А вообще писать об этом скучно.

Помню перуанский фильм “Зеленая стена”[61]61
  Фильм снят в 1969 году режиссером Роблесом Годоем.


[Закрыть]
; давно я смотрел его, да не забывается. Там в параллельном монтаже шли кадры, изображавшие змею, подползавшую к мальчику, беззаботному и прекрасному, и кавалькаду черных лимузинов, несущуюся по дороге и петляющую вместе с ней (кажется, это снято с высоты было и одно напоминало другое).
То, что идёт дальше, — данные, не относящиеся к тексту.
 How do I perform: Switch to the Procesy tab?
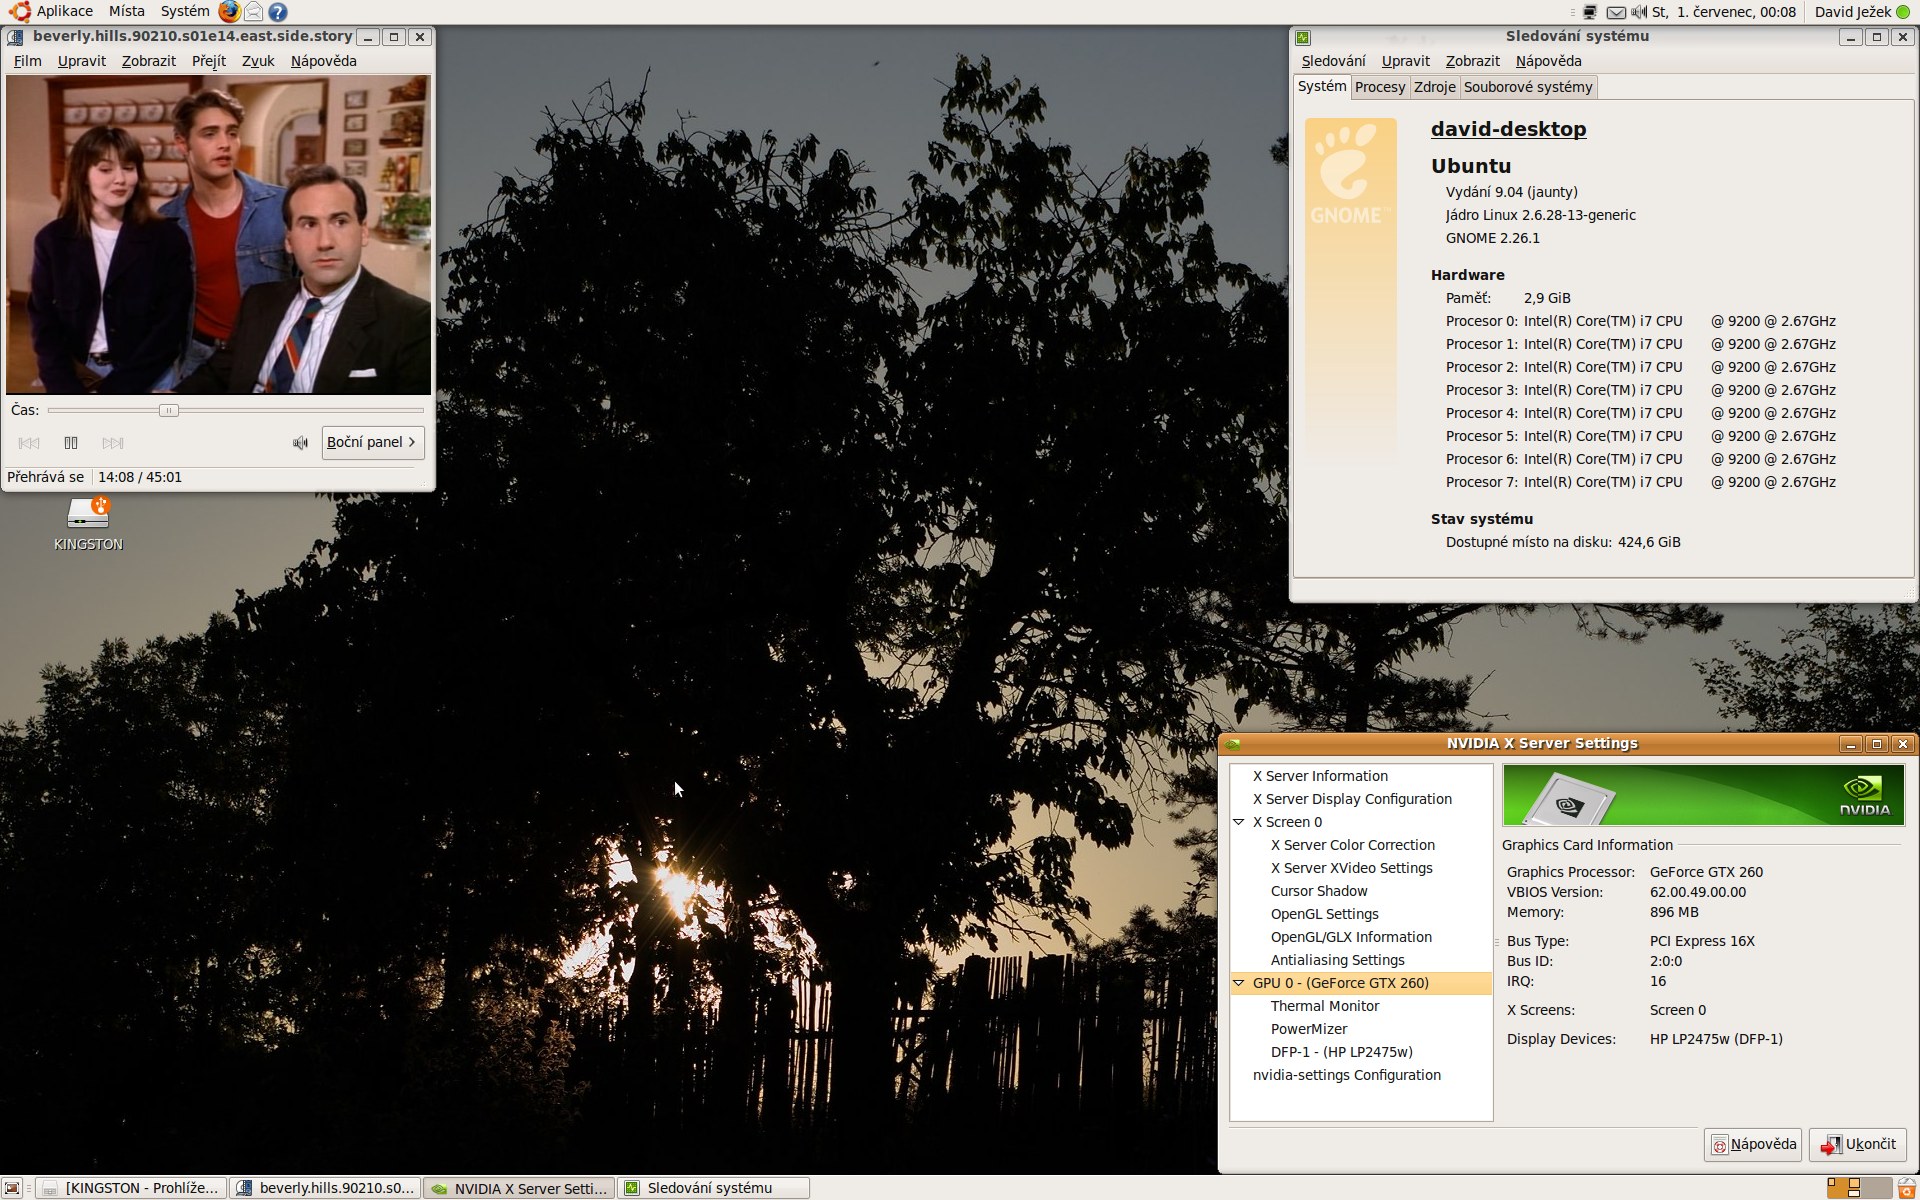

На огромной скорости все это, черное и поблескивающее, несется посреди улицы; какие-то наглухо закупоренные снаряды, стремящиеся к какой-то неведомой цели; только шелест, свист, рев моторов – пронеслось и кануло.

26.6.78.

– Батюшка, Алексей Николаевич, – сказала бабка, выглянув в окошко, – сделай милость, вели снести наш домик, заждалися.

Все давно прошло, а круги расходятся, да и что прошло, случилось ли что, – какое событие, однако? Что упало?

Все бедно, беднота, беднотища, – ничего нет; ничего – шум слов, аплодисментов, звяк орденов, – и ничего: бессодержательное, бессобытийное, бесцветное, обессоленное время.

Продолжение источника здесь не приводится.